Goal
Stanford CoreNLP is an annotation-based NLP processing pipeline (Ref, Manning et al., 2014). In the context of deep-learning-based text summarization, CoreNLP has been used by Fernandes et al. (2018) to provide structural annotations. As I tinker through the accompanying codes, having CoreNLP up and running becomes crucial. In particular, I hope to be able to run the corenlp.sh
script inside of the CoreNLP git repo.
At first glance, the instructions on CoreNLP’s official website looked overwhelming, and I was mildly concerned about a likely painful process of eventually making it work on my Mac. It turns out to be an alright experience — as soon as I realized that both steps shown on the webpage are necessary to make the script work.
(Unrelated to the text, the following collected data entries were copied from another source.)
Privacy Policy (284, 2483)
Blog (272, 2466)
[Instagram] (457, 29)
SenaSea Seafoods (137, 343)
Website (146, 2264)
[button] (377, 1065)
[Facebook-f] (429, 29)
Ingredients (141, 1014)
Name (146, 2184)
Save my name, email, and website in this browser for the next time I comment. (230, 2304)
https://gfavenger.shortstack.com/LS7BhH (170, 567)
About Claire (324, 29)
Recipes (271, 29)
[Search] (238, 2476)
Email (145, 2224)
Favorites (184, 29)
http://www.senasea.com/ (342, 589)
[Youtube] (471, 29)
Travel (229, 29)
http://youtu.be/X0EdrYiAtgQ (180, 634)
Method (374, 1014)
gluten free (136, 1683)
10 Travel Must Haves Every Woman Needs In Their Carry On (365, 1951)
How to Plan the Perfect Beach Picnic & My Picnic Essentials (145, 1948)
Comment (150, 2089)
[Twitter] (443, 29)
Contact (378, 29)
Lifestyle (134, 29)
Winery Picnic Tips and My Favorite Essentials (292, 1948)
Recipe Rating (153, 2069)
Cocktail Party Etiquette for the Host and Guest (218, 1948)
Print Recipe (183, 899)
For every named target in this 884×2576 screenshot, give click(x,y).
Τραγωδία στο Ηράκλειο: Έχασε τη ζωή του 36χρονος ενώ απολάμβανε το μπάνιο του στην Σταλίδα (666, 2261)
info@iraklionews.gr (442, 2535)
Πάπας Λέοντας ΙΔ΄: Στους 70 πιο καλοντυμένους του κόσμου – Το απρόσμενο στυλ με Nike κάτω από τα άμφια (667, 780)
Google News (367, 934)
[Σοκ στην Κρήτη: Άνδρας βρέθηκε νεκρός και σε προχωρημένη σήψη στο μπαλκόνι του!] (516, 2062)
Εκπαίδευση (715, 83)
My Initial Misunderstanding
When I first go through the instructions, I thought the two sections — Getting a copy and Steps to setup from the official release — have an “either…or…” relation. Given that I was most interested in making the git-repo script work, cloning the repo and following the associated steps were the only items that I had executed. Upon running the testing example, however, I got the following error messages:
java -mx5g -cp "./*" edu.stanford.nlp.pipeline.StanfordCoreNLP -file input.txt
Error: Could not find or load main class edu.stanford.nlp.pipeline.StanfordCoreNLP
Caused by: java.lang.ClassNotFoundException: edu.stanford.nlp.pipeline.StanfordCoreNLP
It was only after some more googling around that it finally dawned on me: I still need the CoreNLP framework itself, whereas the repo is more about the tools and utilities needed to use the framework. Below is a detailed guide:
Setup Steps
[STEP 1] Download CoreNLP and set up paths
- Download the corenlp framework
Approach 1: Downloading via web interface
Approach 2: CLI download via wget
or curl
Download with
wget http://nlp.stanford.edu/software/stanford-corenlp-full-2018-10-05.zip
or
curl -O http://nlp.stanford.edu/software/stanford-corenlp-full-2018-10-05.zip
2. Put the following lines into your .bashrc
or .zshrc
for paths settings
# Settings for Stanford CoreNLP
export CORENLP_ROOT="/Users/shandou/Software/stanford-corenlp-full-2018-10-05"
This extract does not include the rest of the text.